For me definitely helped, although I believe that it is about how easy is for the person to allow his unconscious wounds to be revealed. Some of us's inner child suffered so much and learned to protect itself by dissasociation or or other ways of staying safe that it is very hard to accept that it's safe to grieve and to let go. Trying different things can help a lot in this
I beleive that there is many ways that is helpful. And I can personally say I don't think I would be on this earth still if it wasn;t for God and his devine help. I would tell you to pray about this and look for the answers. God wroks in Great ways!
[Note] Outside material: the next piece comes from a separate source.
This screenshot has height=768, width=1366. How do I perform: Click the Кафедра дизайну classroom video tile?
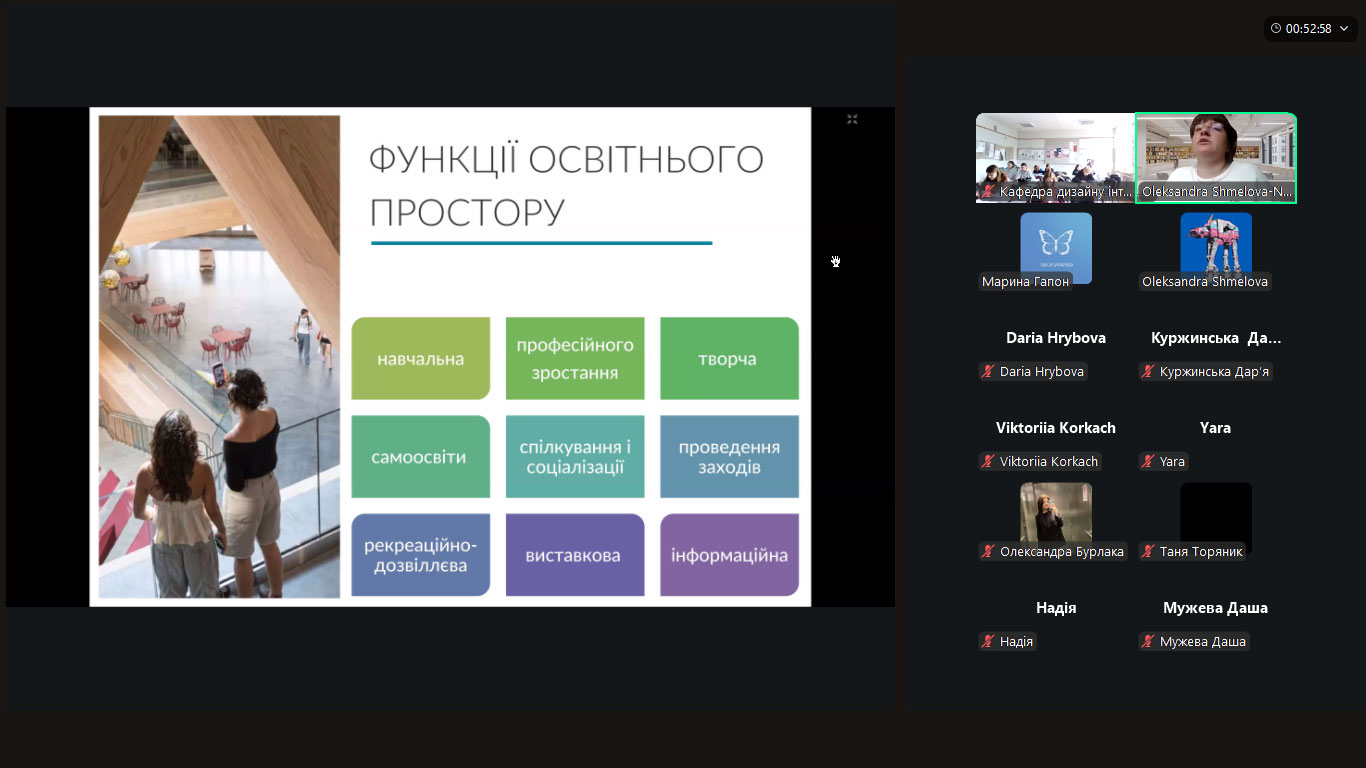(1055, 150)
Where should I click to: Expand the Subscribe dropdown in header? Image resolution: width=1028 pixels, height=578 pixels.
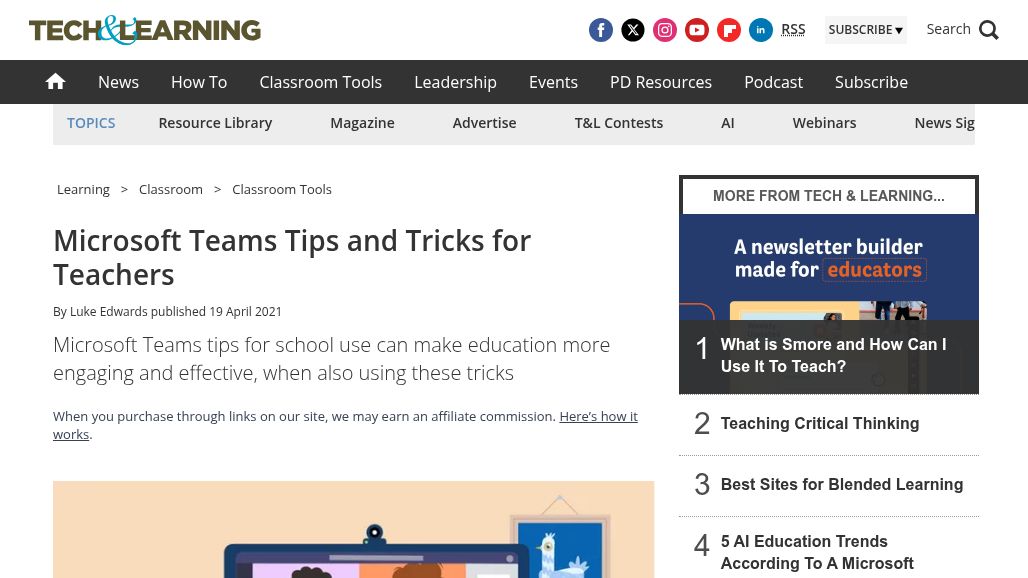[x=865, y=30]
I was living in Berlin in college as an exchange student. I was so, so depressed. It felt like an unending heavy weight. As it got heavier and heavier, I decided to kill myself. Part of you wants to do it and another weaker part does not and the weak part is scared out of its mind that the strong part will succeed. The plan was to walk down to the train station/stop--there are lots of those in Berlin--and throw myself in front of a train. I remember praying that I would not do that to myself. And suddenly it was if a giant hand grabbed me. That was the picture I saw in my mind. And I couldn't move. And I felt perfect peace. It made no sense. And I didn't kill myself. There could be a medical/psychological explanation for that, but I generally lead to the higher power.
If I didn't have my faith I would be dead
My faith is what gets me through every single day.